Each line in the entries below that holds the string "Task" is to be listed.
═════ INFORMATION GIVEN ═════
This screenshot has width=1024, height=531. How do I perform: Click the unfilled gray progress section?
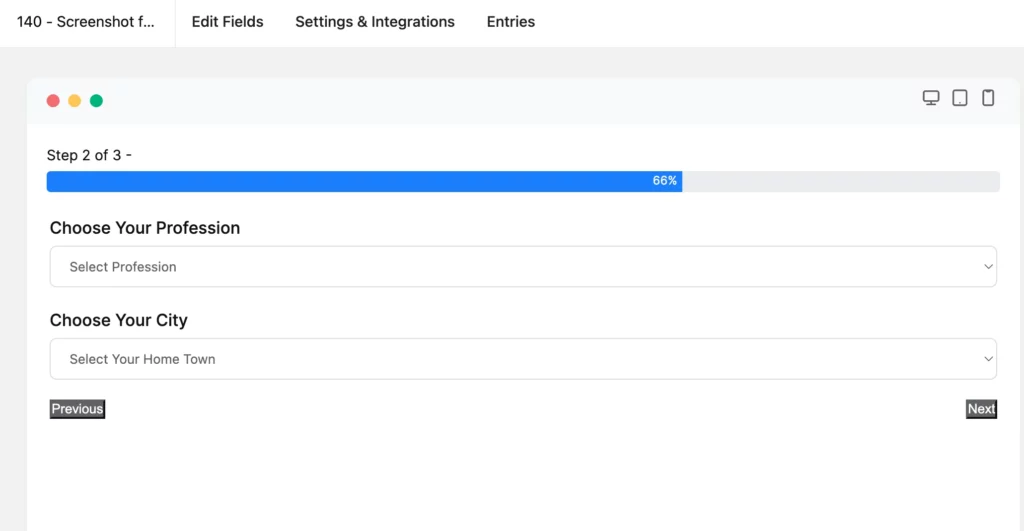pos(841,181)
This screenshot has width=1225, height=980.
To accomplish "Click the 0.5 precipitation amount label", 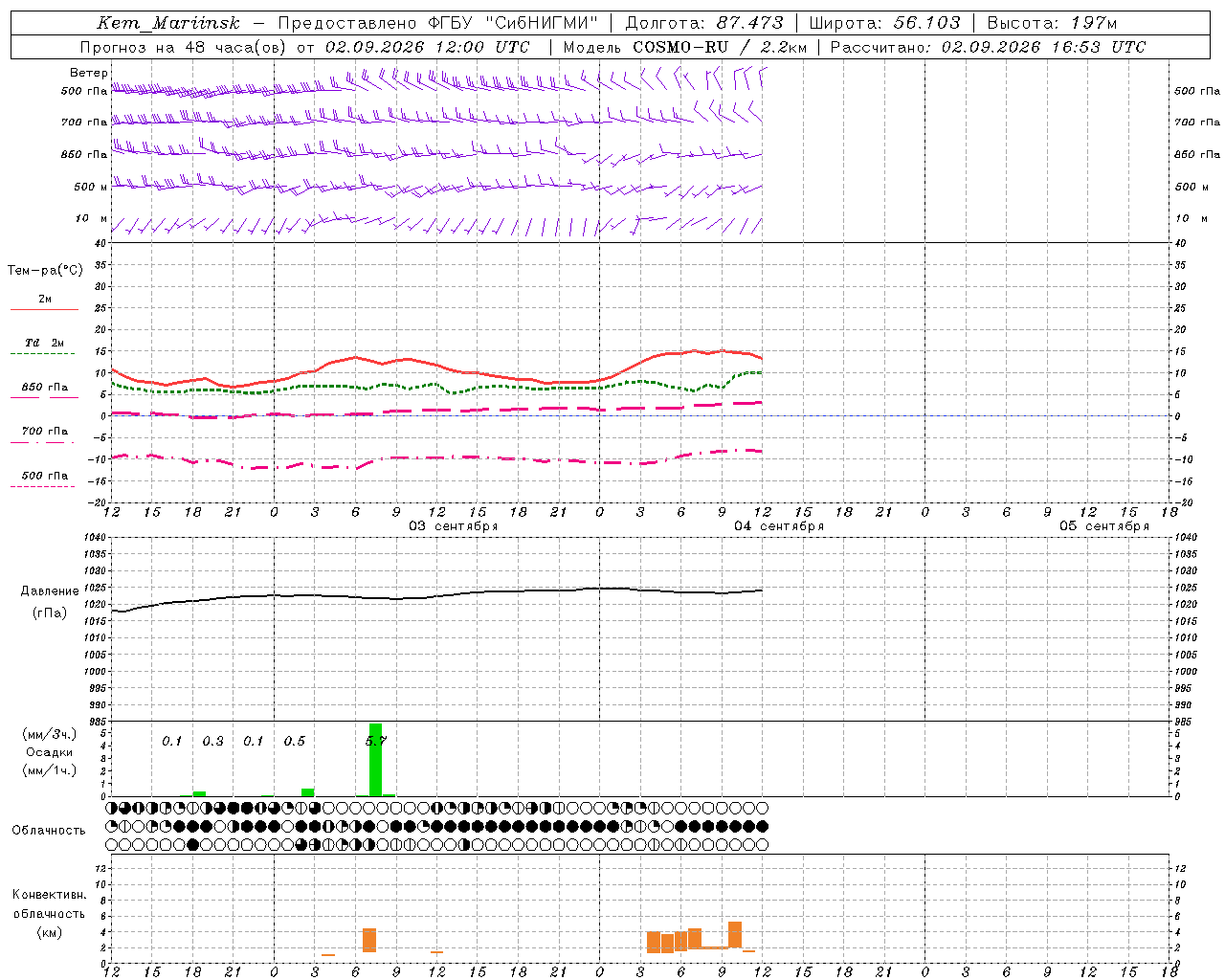I will point(294,741).
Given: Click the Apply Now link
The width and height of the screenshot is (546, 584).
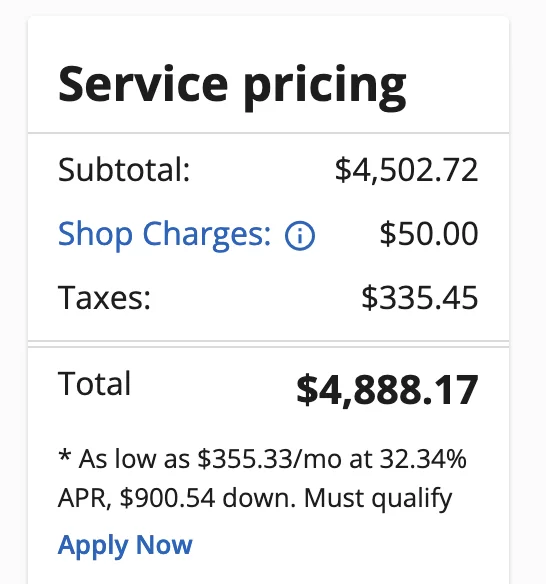Looking at the screenshot, I should [x=125, y=545].
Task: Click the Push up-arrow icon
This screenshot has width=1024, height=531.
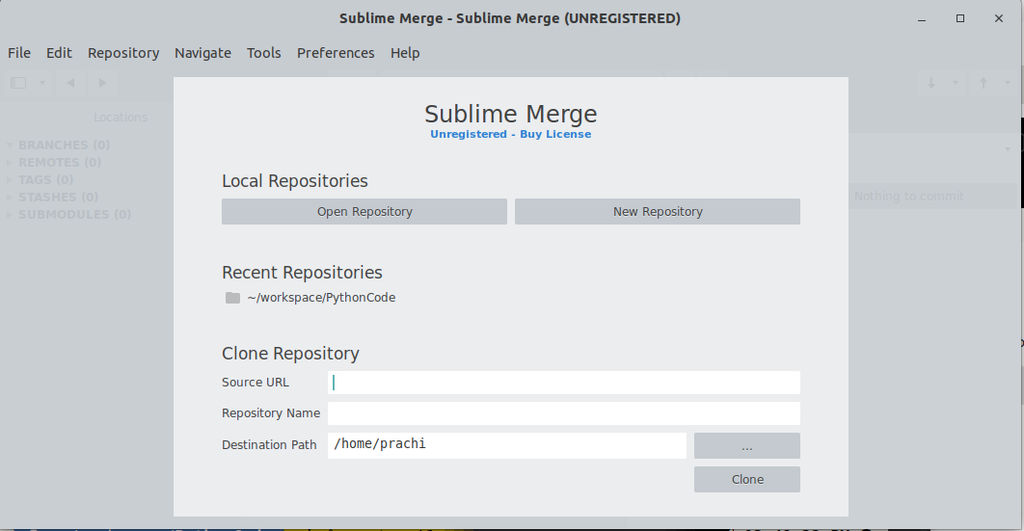Action: point(983,83)
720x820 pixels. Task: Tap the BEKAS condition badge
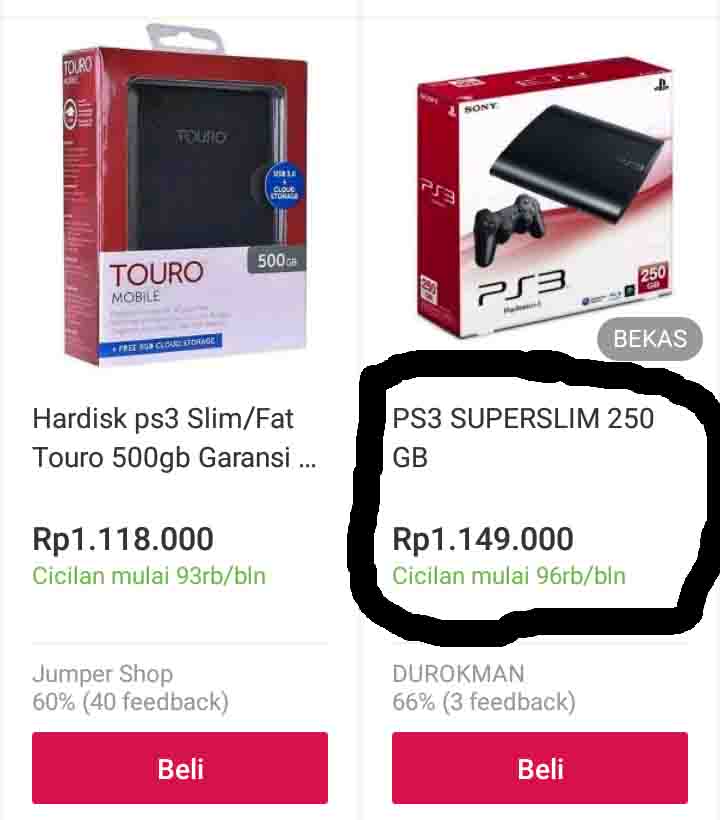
═════
WRITTEN ANSWER ->
Task: Click the Push up-arrow icon
720x820 pixels. Task: Tap the BEKAS condition badge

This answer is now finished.